- EXERCISE DESCRIPTION -
Read through the data and count the lines that contain the string "agent"; give only the result.

- DATA SECTION -
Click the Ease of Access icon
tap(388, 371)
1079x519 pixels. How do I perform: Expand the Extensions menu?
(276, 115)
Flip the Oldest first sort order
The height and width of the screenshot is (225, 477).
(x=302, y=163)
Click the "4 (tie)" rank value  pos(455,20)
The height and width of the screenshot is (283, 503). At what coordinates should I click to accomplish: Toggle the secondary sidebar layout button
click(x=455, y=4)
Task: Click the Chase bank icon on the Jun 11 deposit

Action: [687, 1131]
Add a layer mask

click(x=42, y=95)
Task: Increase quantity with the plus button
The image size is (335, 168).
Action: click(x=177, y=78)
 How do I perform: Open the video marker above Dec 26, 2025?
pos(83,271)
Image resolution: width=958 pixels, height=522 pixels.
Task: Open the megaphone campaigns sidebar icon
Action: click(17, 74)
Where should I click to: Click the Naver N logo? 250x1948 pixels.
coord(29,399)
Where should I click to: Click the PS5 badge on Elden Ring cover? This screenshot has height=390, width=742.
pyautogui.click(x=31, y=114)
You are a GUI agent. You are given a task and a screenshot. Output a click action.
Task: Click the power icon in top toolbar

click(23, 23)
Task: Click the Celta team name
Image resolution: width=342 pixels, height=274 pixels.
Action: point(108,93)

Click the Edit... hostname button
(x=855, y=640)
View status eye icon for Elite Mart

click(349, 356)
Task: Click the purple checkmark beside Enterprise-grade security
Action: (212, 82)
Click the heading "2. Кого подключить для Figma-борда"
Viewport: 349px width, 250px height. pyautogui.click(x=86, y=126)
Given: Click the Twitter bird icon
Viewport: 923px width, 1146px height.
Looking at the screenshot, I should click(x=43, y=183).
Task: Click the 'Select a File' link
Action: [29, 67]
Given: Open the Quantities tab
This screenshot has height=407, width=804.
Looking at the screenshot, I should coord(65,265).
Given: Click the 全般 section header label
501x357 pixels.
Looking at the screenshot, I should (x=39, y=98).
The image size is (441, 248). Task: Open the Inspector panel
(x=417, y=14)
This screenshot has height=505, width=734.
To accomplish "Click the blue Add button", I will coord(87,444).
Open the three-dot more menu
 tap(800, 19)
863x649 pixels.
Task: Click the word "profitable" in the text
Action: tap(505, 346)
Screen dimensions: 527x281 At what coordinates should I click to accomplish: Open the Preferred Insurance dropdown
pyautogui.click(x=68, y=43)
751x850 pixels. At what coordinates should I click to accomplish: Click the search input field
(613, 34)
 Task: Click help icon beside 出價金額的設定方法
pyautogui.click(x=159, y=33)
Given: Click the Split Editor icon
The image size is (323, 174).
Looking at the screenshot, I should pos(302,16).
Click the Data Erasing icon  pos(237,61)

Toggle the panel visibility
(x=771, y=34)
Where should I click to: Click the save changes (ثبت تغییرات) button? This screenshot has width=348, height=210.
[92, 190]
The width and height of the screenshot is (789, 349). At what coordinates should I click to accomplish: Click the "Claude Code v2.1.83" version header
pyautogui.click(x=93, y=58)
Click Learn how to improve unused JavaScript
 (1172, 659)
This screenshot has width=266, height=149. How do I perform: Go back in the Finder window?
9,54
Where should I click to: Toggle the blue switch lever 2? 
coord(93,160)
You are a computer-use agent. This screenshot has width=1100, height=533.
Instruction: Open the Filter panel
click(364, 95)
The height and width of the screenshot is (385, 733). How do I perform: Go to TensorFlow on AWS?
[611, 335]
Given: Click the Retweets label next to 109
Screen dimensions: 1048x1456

- TASK OUTPUT -
2